◆ INSTRUCTIONS FOR THE TASK
Leaving out pictures, output exactly the lines below from the one that has "The image size is (774, 578)." through the one that has "You are a computer-use agent. Viewport: 991px", and nothing else.

◆ PROVIDED DATA
——————————

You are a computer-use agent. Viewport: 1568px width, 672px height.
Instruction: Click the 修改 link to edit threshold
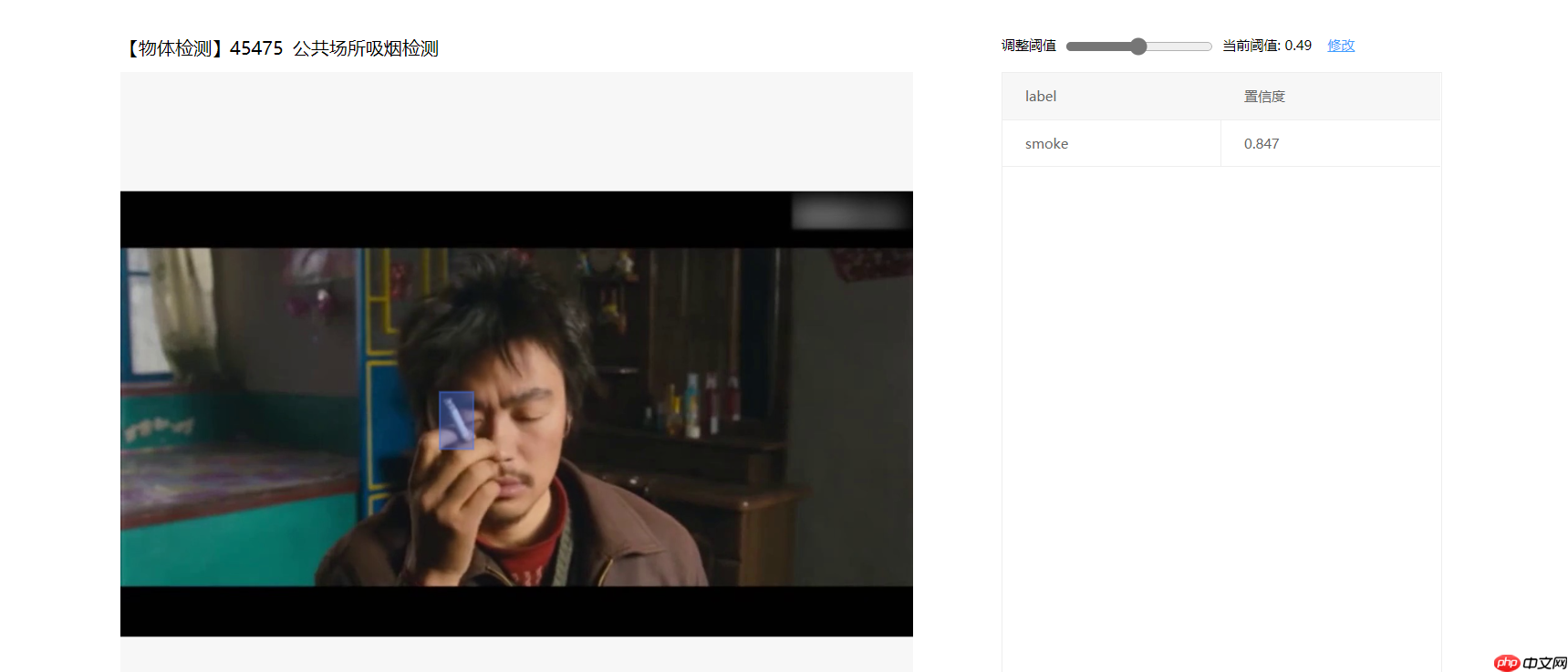coord(1340,46)
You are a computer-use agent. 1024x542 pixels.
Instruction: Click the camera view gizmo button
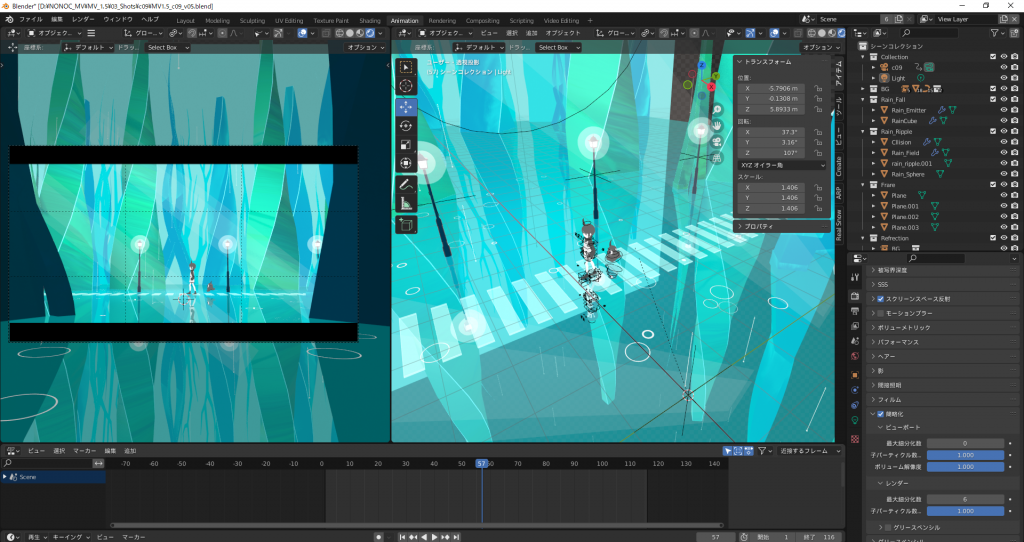(717, 142)
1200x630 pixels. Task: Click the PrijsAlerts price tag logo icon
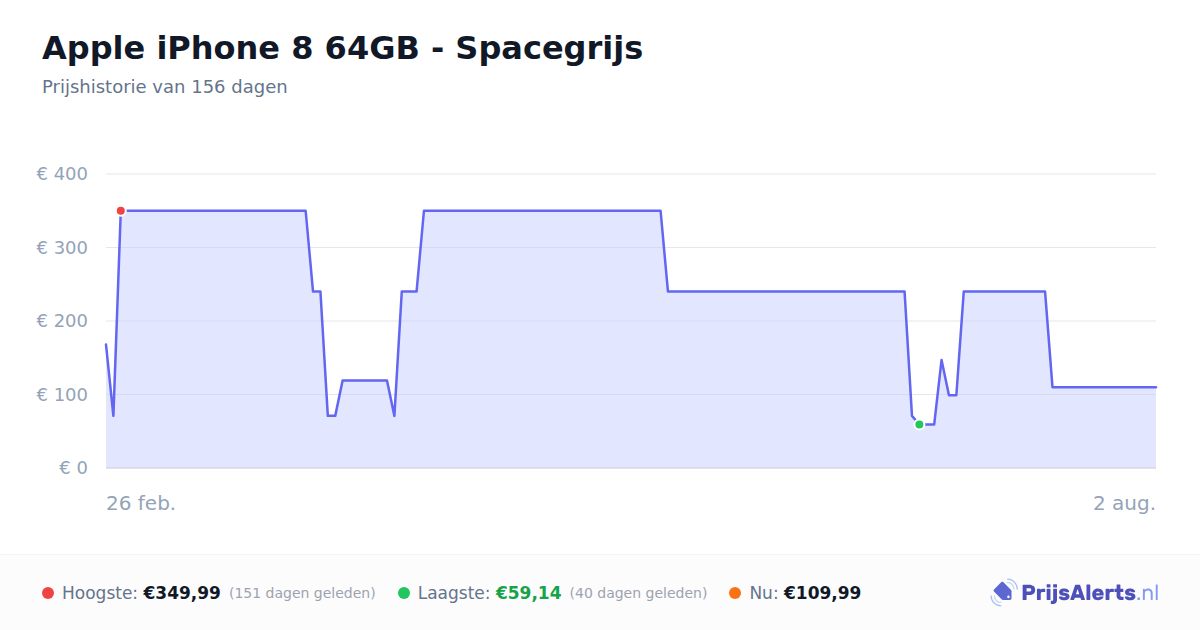coord(1003,593)
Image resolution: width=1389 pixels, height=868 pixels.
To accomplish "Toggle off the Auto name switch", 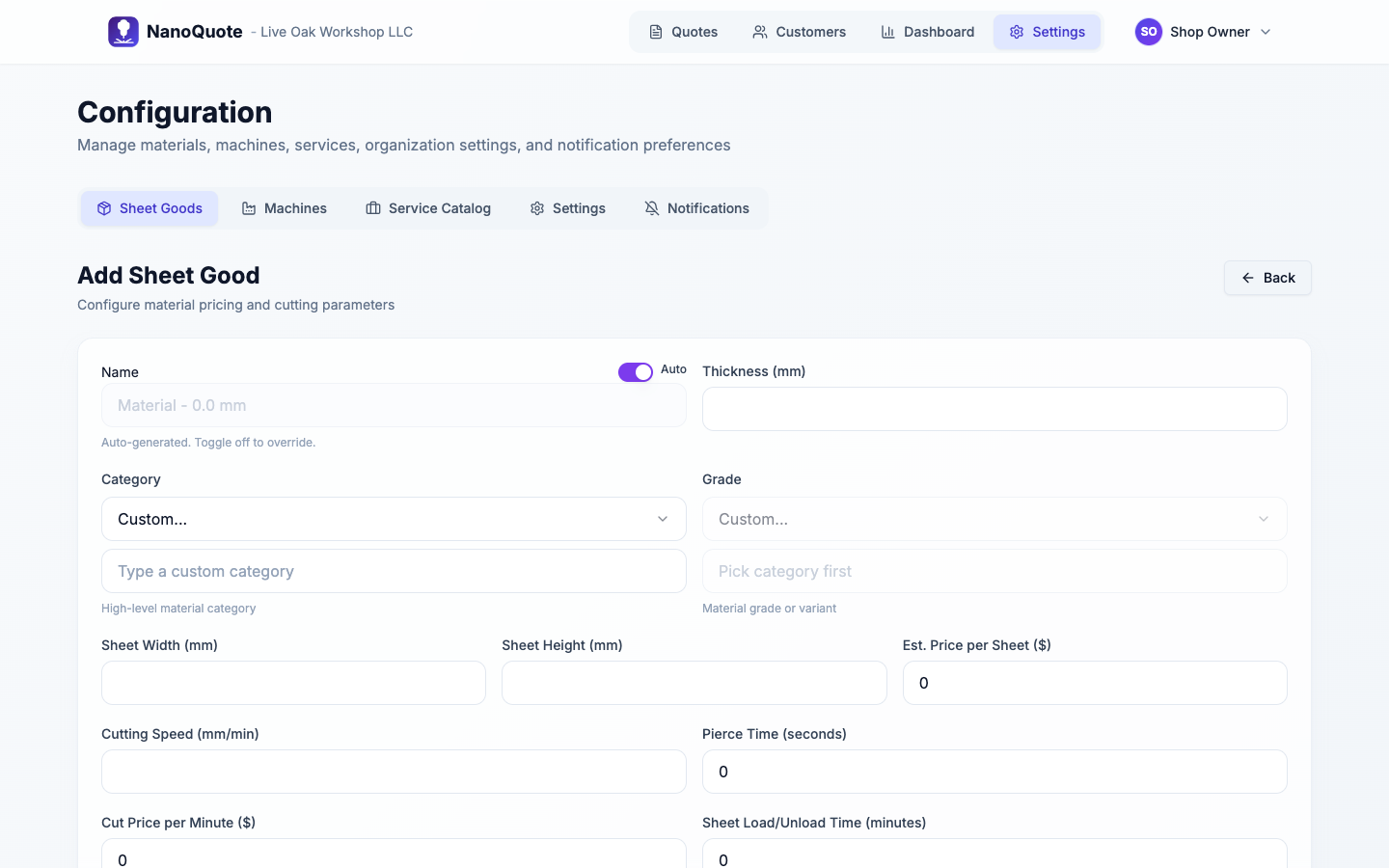I will 636,372.
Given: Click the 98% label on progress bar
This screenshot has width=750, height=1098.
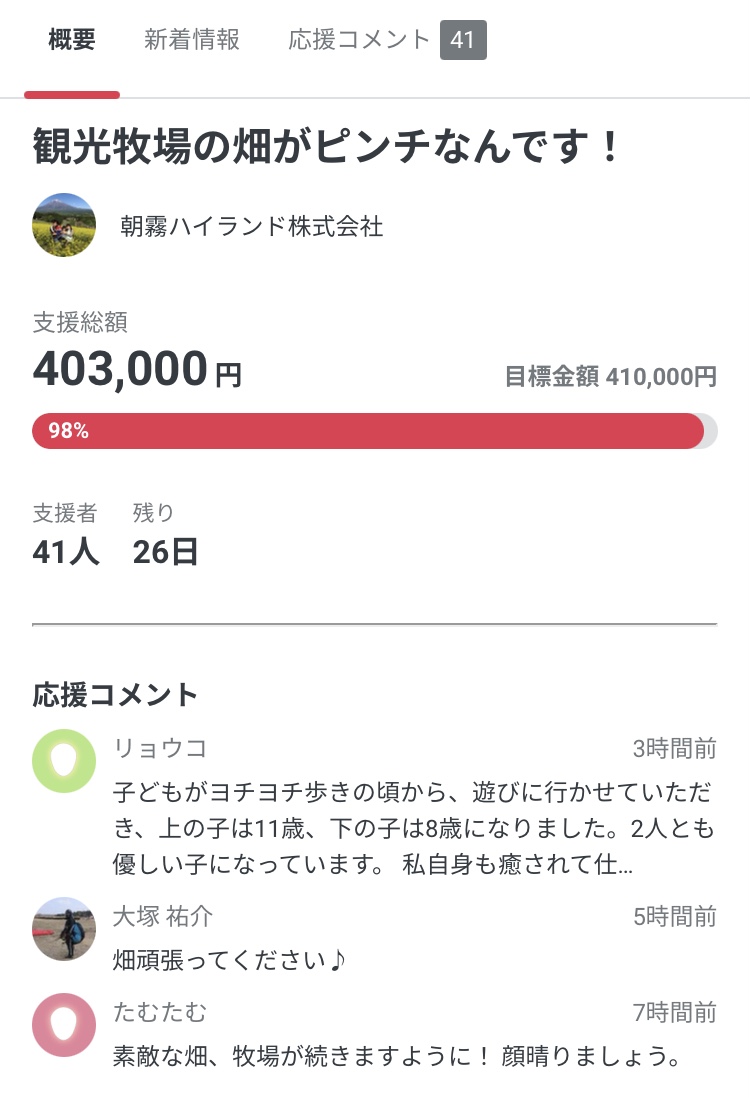Looking at the screenshot, I should point(68,431).
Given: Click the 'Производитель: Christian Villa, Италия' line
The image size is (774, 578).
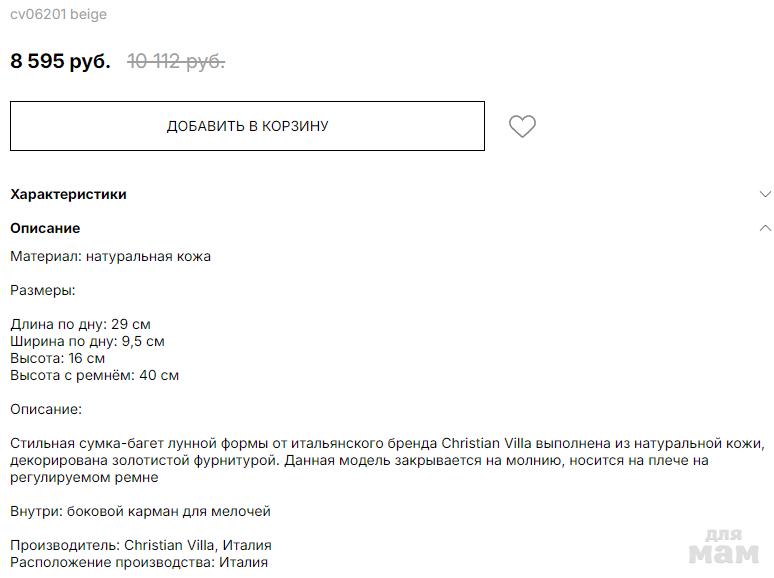Looking at the screenshot, I should tap(140, 545).
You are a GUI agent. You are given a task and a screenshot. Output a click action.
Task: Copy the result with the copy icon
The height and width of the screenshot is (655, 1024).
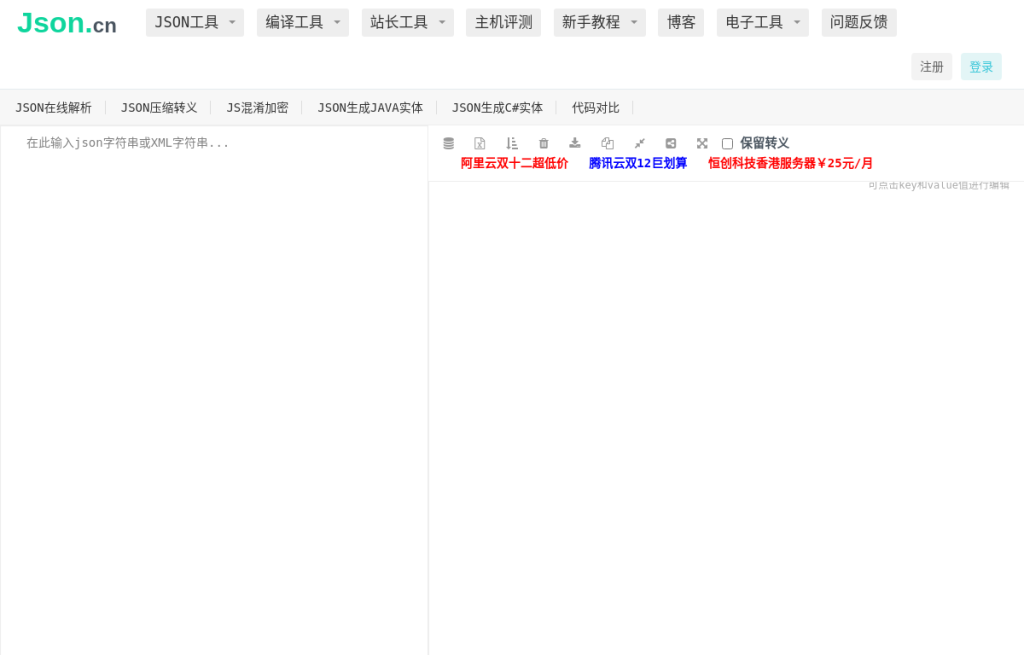click(607, 143)
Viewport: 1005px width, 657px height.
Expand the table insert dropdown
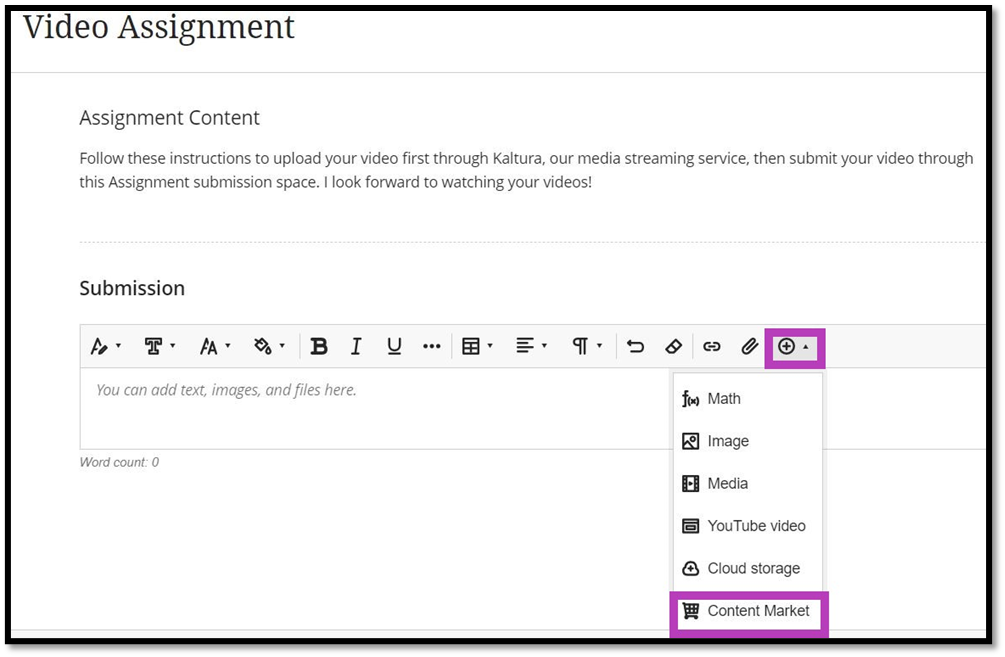tap(478, 346)
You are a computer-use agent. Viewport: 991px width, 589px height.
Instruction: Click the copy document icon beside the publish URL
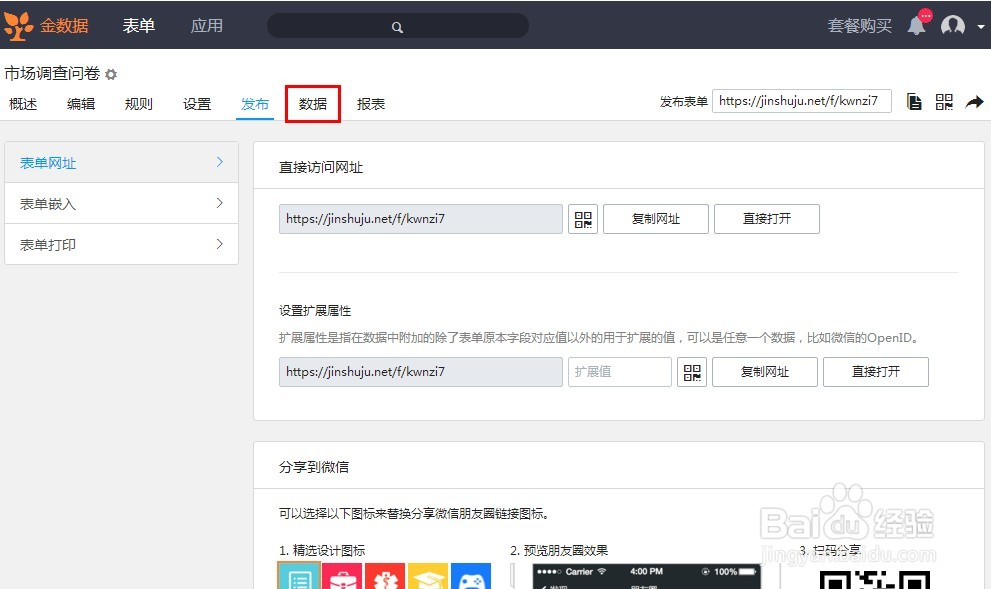coord(913,101)
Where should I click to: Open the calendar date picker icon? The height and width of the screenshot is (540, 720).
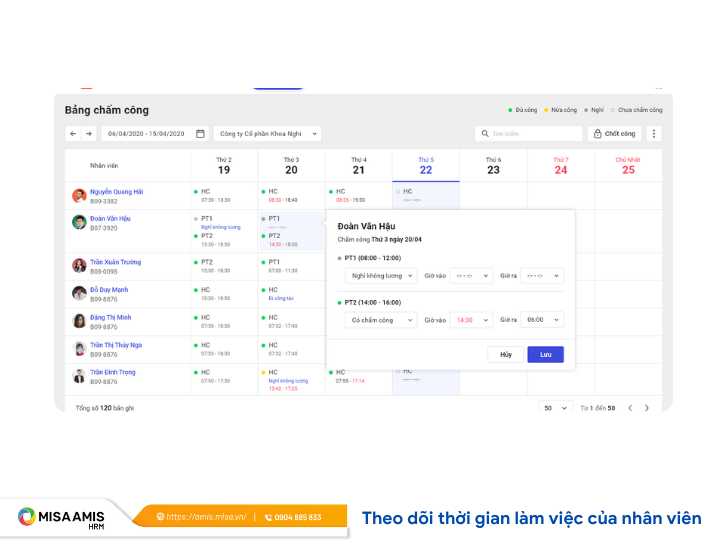pyautogui.click(x=200, y=133)
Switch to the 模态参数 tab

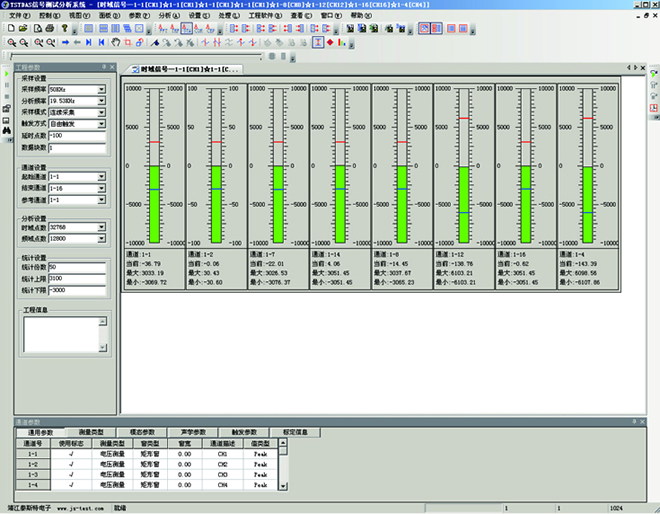click(x=133, y=432)
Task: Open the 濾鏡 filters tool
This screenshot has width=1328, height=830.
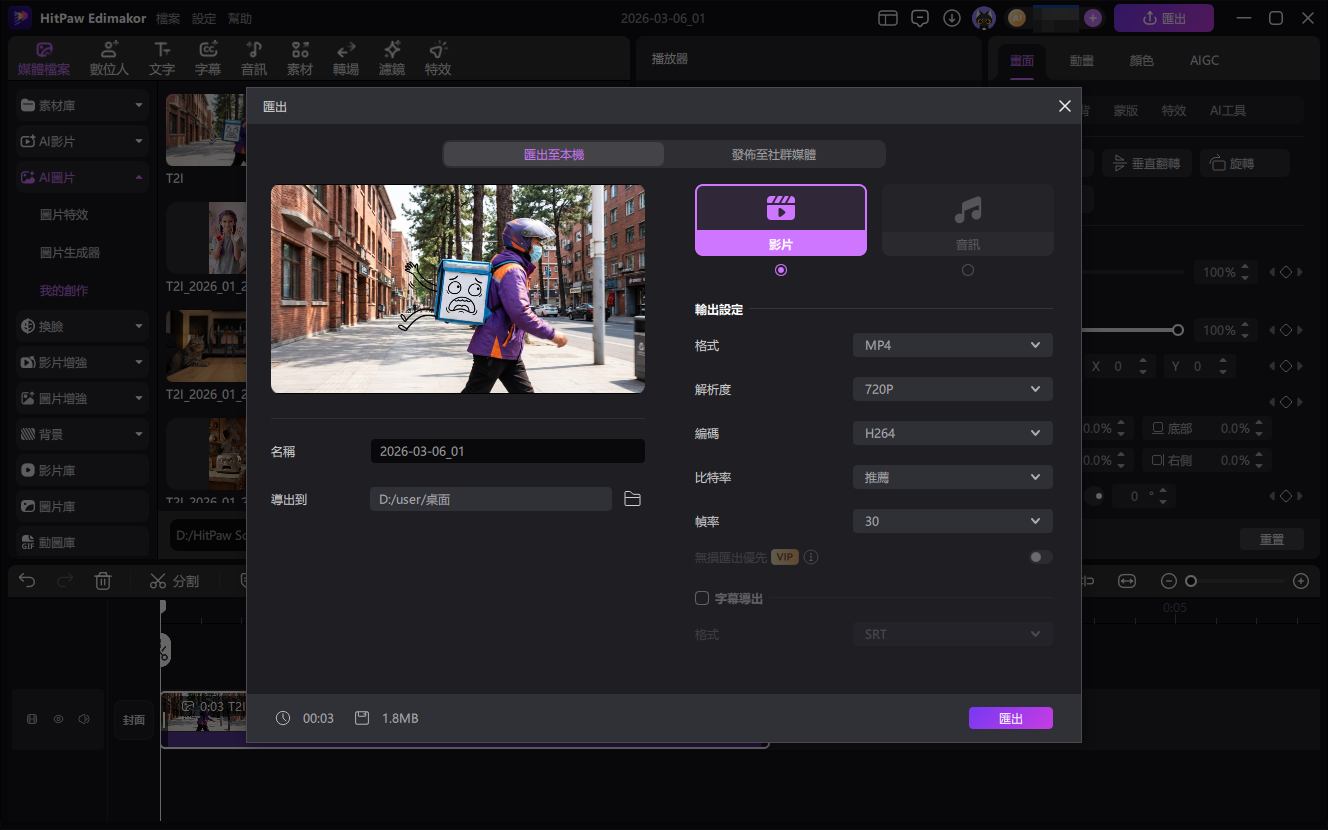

——————————

◆ TASK OUTPUT
The image size is (774, 578).
Looking at the screenshot, I should tap(140, 545).
You are a GUI agent. You are given a task and a screenshot. Output a click action.
Task: Copy the result with the copy icon
The height and width of the screenshot is (655, 1024).
click(607, 143)
Viewport: 1005px width, 657px height.
Expand the table insert dropdown
tap(478, 346)
You are a computer-use agent. Viewport: 991px width, 589px height.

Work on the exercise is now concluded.